ElevateBio is seeking an Automation Engineer II to play a key role in owning the BaseCamp facilities controls and automation systems. This role develops support models to ensure reliable operations, manages vendor and software support contracts, and provides technical support for manufacturing, quality, and research automated systems. The Automation Engineer II supports capital projects and facility expansions, ensures new assets are integrated into the automation infrastructure, troubleshoots manufacturing equipment, and partners closely with Quality and Validation to ensure compliance and system readiness.

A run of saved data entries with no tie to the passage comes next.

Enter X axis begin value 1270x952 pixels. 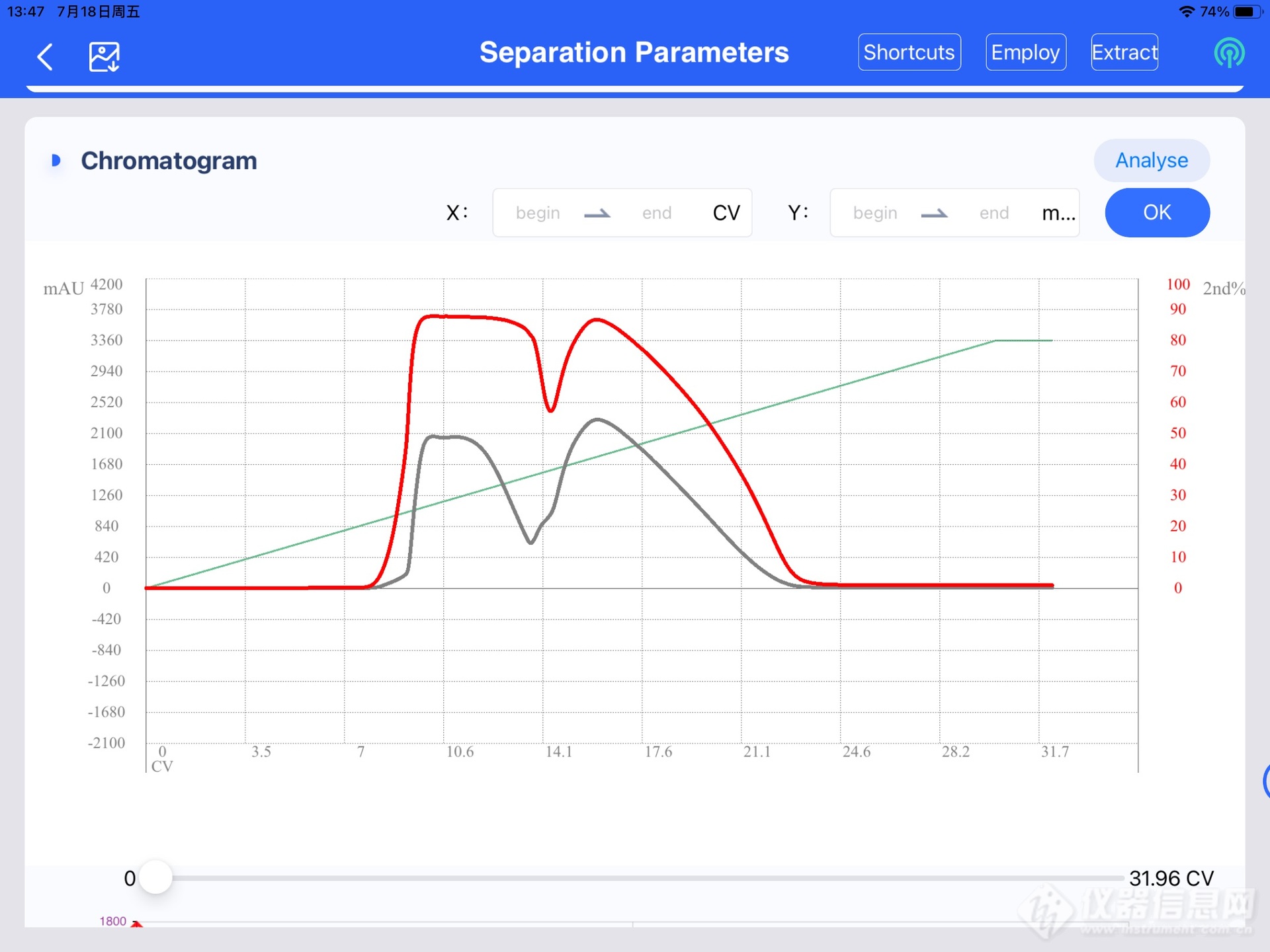538,213
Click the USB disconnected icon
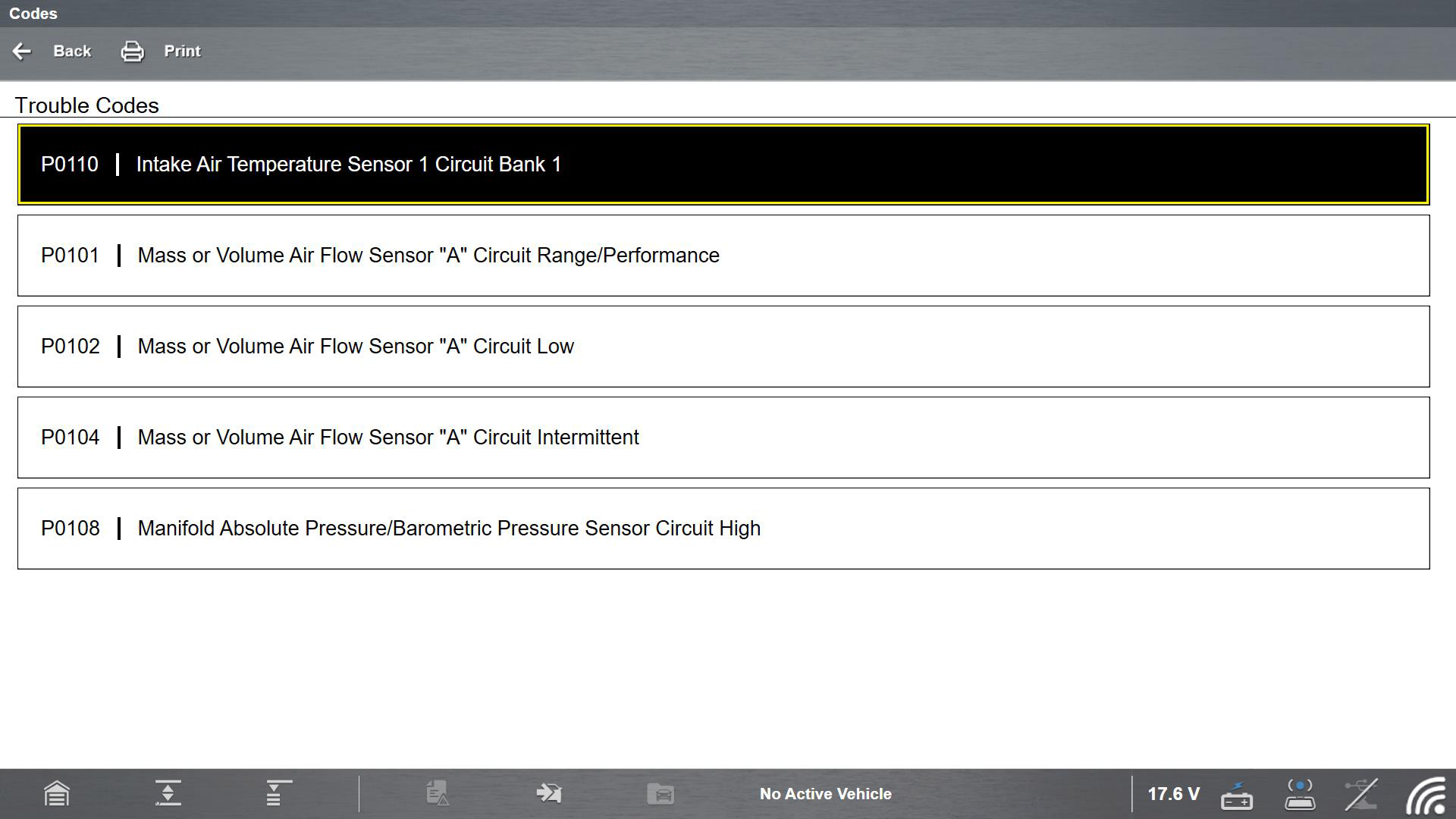 [x=1361, y=794]
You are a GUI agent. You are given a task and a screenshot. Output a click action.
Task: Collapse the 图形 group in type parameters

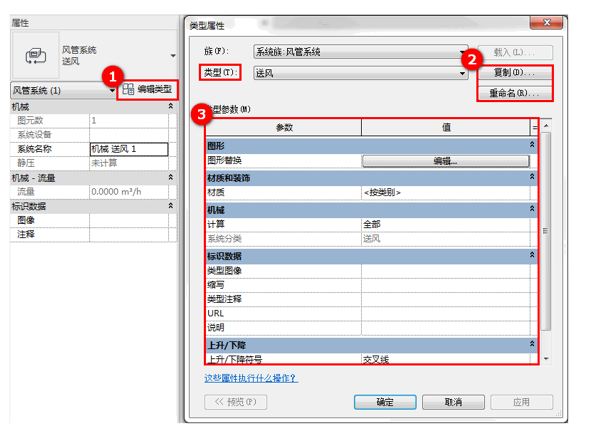[532, 145]
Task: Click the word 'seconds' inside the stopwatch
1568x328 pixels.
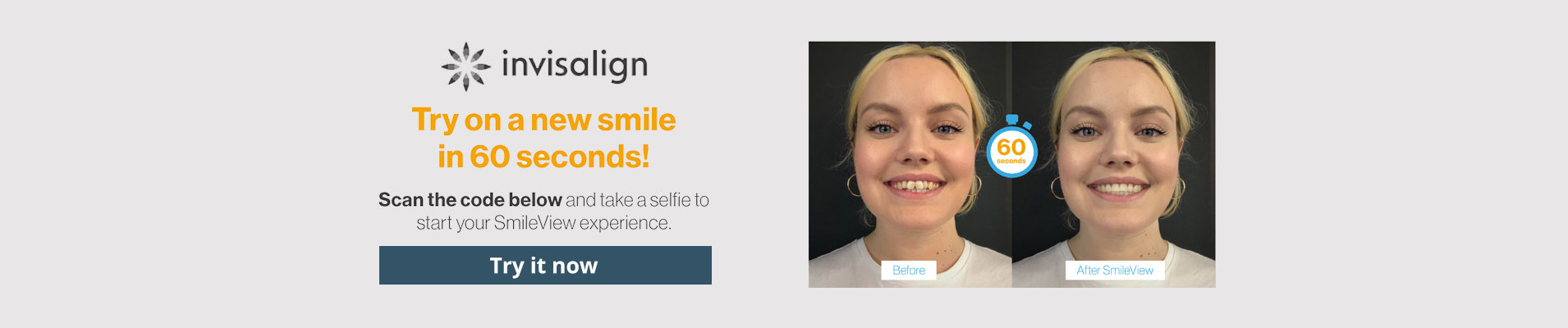Action: pos(1011,162)
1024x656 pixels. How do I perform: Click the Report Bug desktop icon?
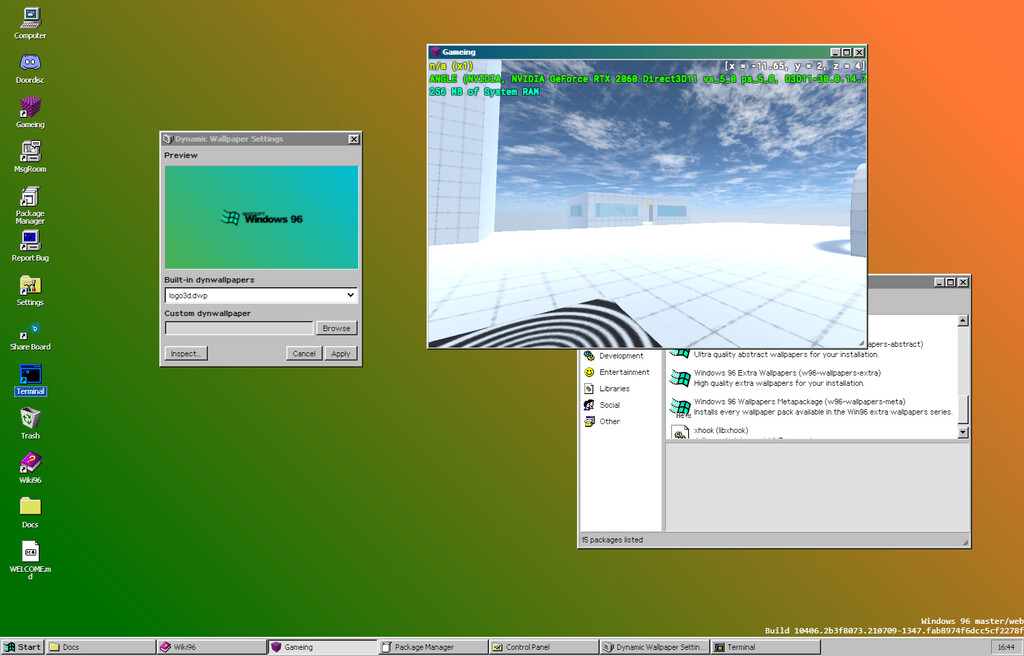[x=30, y=241]
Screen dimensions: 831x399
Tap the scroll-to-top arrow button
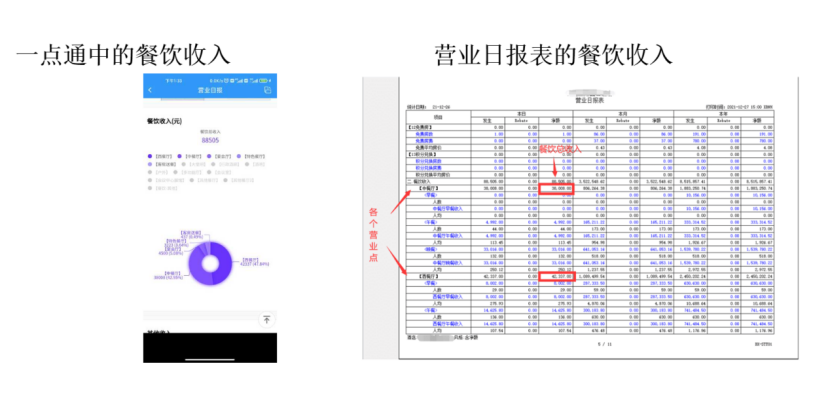267,320
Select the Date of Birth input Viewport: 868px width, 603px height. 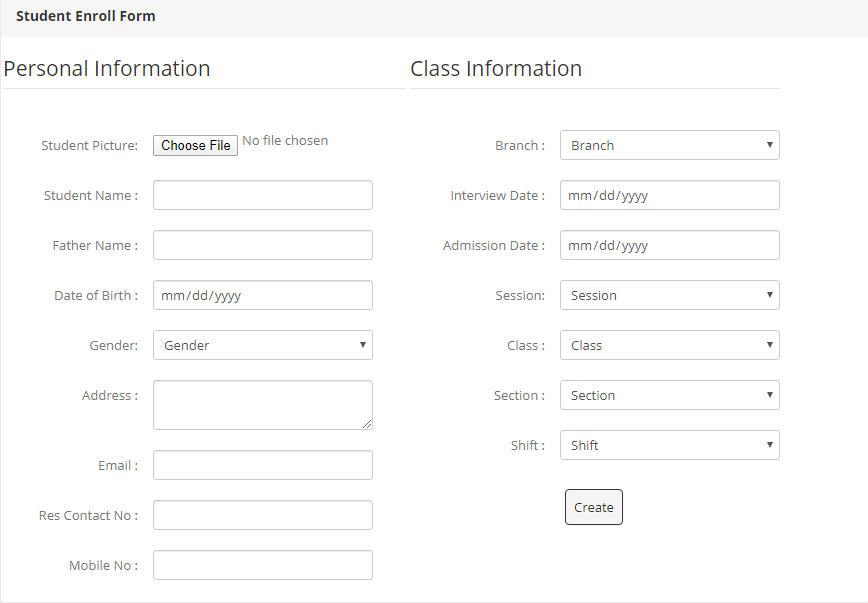point(262,295)
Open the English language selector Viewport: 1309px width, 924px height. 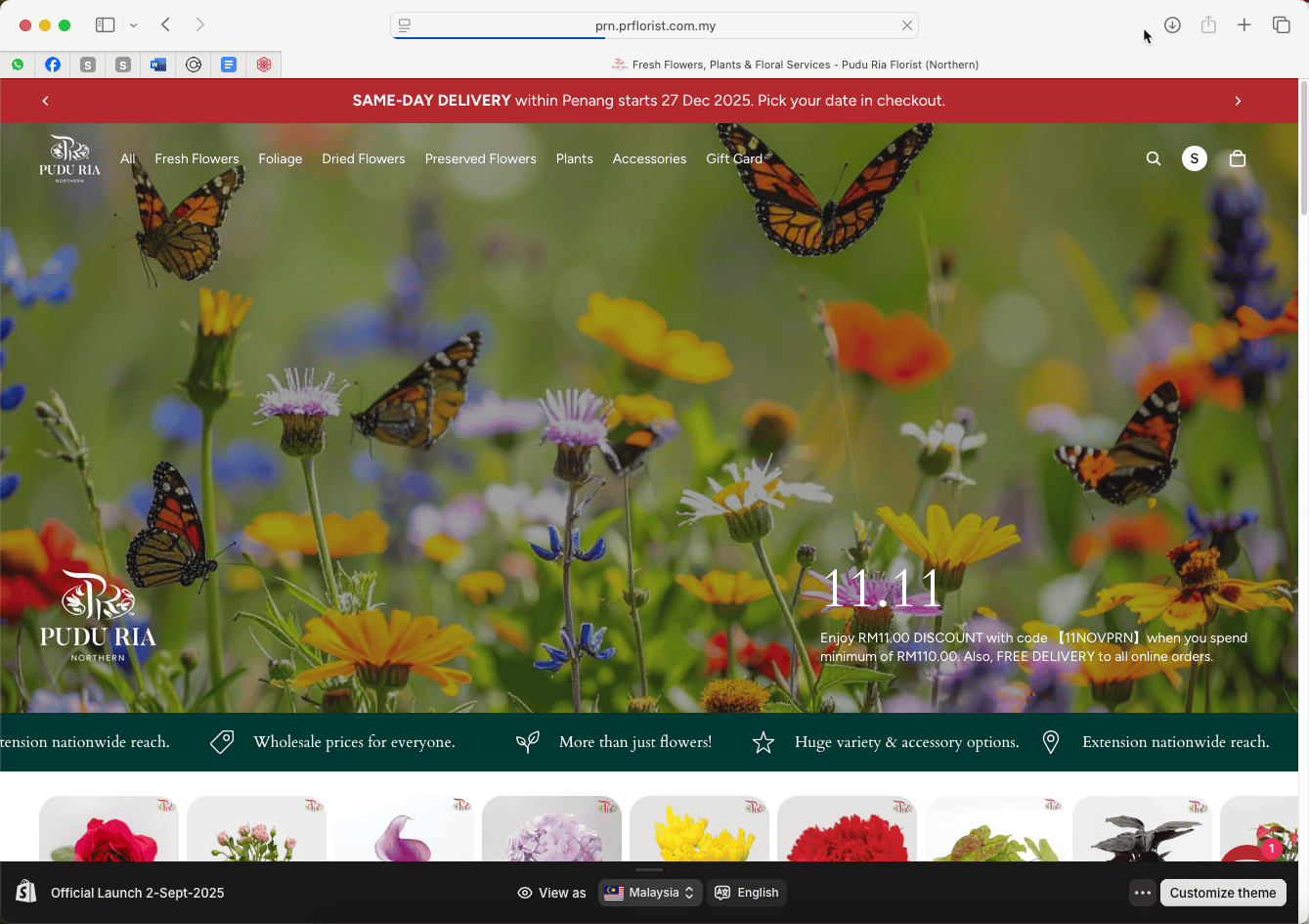(747, 893)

Success in this role requires strong system ownership, collaboration, and a customer focused mindset. The ideal candidate brings strong technical expertise in facility controls and infrastructure such as BMS, BAS, BacNet, and MTPS; automation systems including SCADA, PLCs, HMIs, and data historians; and regulatory requirements such as 21 CFR Part 11, Annex 11, and data integrity. A passion for learning, attention to detail, and hands on problem solving are essential. Robust, lean automation and data collection are critical to supporting ElevateBio’s strategy to rapidly launch next generation cell and gene therapies for patients.

Here’s What You’ll Do:

• Manage control and automation systems projects through the entire project life cycle and ensure that systems are maintained in compliance state after go live.
• Work hand in hand with Facilities, Engineering, MSAT and Operations teams to support their projects and operational needs
• Troubleshoot issues with facilities control systems, automation systems or related infrastructure to ensure and improve manufacturing performance (e.g. yield improvements, etc.) while maintaining all those systems in compliance with cGMPs.
• Provide configuration, development, and break/fix day-to-day support of automation systems.
• Manage automation system documentation and SOPs, prepare technical and user documentation, and conduct system training
• Lead automation-related investigations into Quality Event Reports and implement the necessary corrective actions.
• Lead system maintenance and manage automation life cycle (review application patching, document test plans, and execute test scripts)
• Coordinate with business users for development of reports (batch, material, audit trails, etc.) to support efficient operations.
• Manage automation contractors supporting projects, day-to-day systems operations, planned and unplanned maintenance activities and ensure they comply with safety and quality systems.

Requirements:

• Bachelor’s degree in Engineering, Science, or related technological field
• 6+ years’ experience in life-science regulated environment (e.g. FDA) with working knowledge of the regulatory requirements for pharmaceutical applications
• 4+ years’ experience integrating/interfacing equipment to control systems via OPC, Ethernet IP, etc.
• Experience with PLCs (e.g. Allen Bradley & Siemens), SCADA (e.g. Ignition), Batch Operations (S88/S95), OSI Soft Pi Historian, BMS/BAS (e.g. Siemens Desigo)
• Control panel and automation hardware and infrastructure design experience
• Demonstrated knowledge of 21CFR Part 11, Annex 11, and GAMP5
• Requires working in an pharmaceutical industrial manufacturing environment including gowning, desired with experience in aseptic operations.